The Bush administration decision also claims that “actions taken within the United States are likely to benefit a small number of individual jaguars peripheral to the species, with little potential to affect recovery of the species as a whole” and that conservation plans outside the United States are adequate to recover the species.

“If this same logic had applied historically, there never would have been a recovery plan bringing gray wolves back to Yellowstone or the Gila wilderness,” said Robinson.

The rationale is also contradicted by the decision’s own admission that conservation plans outside the United States “have thus far fallen short in stemming the decline of the jaguar.” Directly undermining its own assertion that a recovery plan cannot facilitate conservation of an international species is the fact that the Fish and Wildlife Service issued an international recovery plan for the whooping crane in March 2007.
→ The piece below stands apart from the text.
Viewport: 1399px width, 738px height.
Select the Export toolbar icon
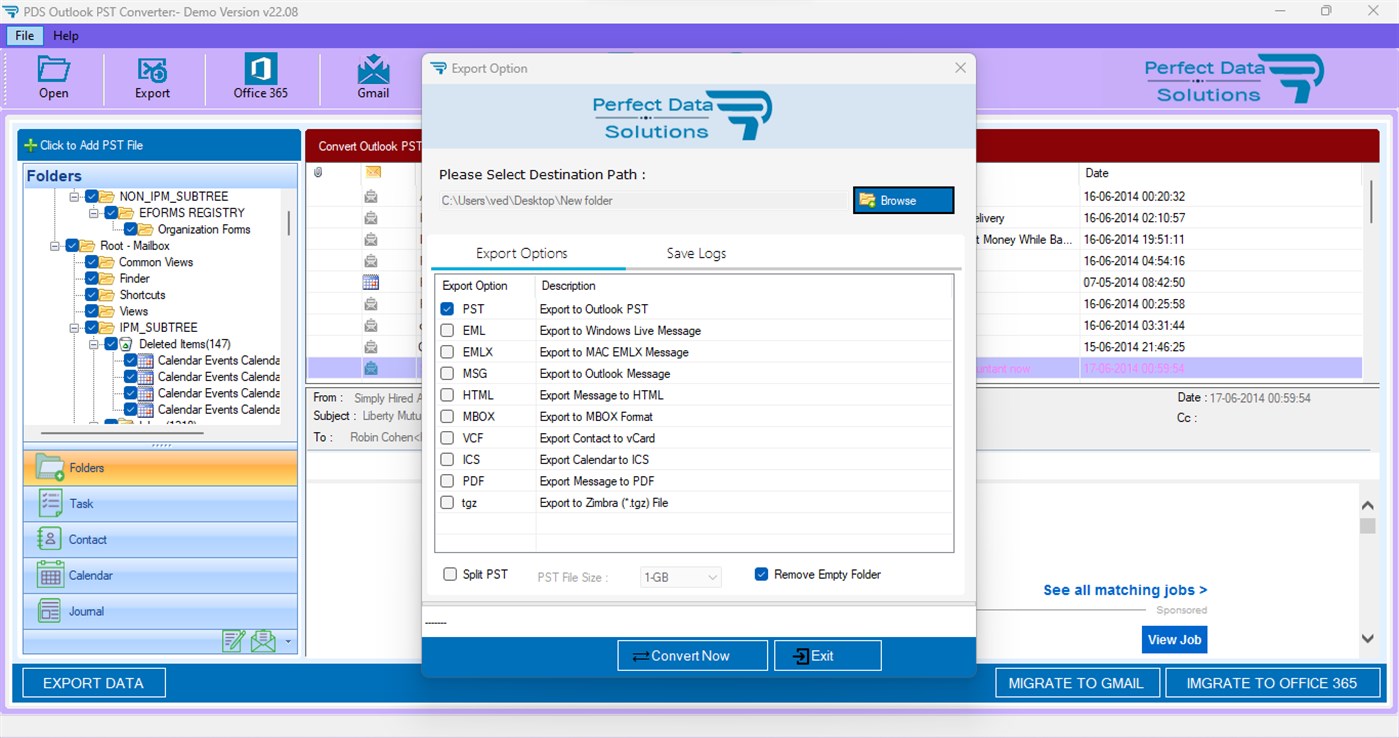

Robinson added: “If the United States can work across borders to develop an international recovery plan for the whooping crane, why can’t it do so for the jaguar? Could it be because the Bush administration is dead set on walling off the U.S.-Mexico border.”

Circumventing controversy over the ongoing construction, without environmental review, of walls along the U.S.-Mexico border — including an area where a jaguar has been confirmed living in the United States for over 10 years now — may also be behind the decision not to recover the species. Jaguar recolonization of the United States from Mexico will be short-circuited by the wall.

Background

Through most of the twentieth century, the federal government poisoned, trapped, and pursued with hunting hounds jaguars in the United States, implementing a policy that all should be killed. The Fish and Wildlife Service killed the last female jaguar confirmed in the United States in 1963, in the Apache National Forest of Arizona. After the jaguar was listed as an endangered species outside the country under authority of the 1969 precursor to the current Endangered Species Act, due to unregulated hunting of thousands of jaguars every year, the Fish and Wildlife Service began issuing “hardship permits” to safari companies to allow their American clients to import jaguar pelts into the United States.

On July 25, 1979, the Fish and Wildlife Service published a Federal Register rule stating that through an “oversight” the jaguar was not listed as an endangered species in the United States when the list of foreign endangered species authorized under the precursor Act was used as a template in creation of the list authorized in the current Act. The agency pledged to “take action as quickly as possible” to list the jaguar domestically, but failed to follow through until the Center for Biological Diversity sued the agency in 1996 to compel action. As a result, the jaguar became an officially endangered species in the United States in July 1997. But the Fish and Wildlife Service failed to develop a recovery plan or designate critical habitat for the jaguar.

In June 1999, the Service authorized its sister agency, the Department of Agriculture’s Wildlife Services, to “take” (ie. kill or injure) a jaguar as long as the taking occurred inadvertently in the course of trying to kill other species of wildlife.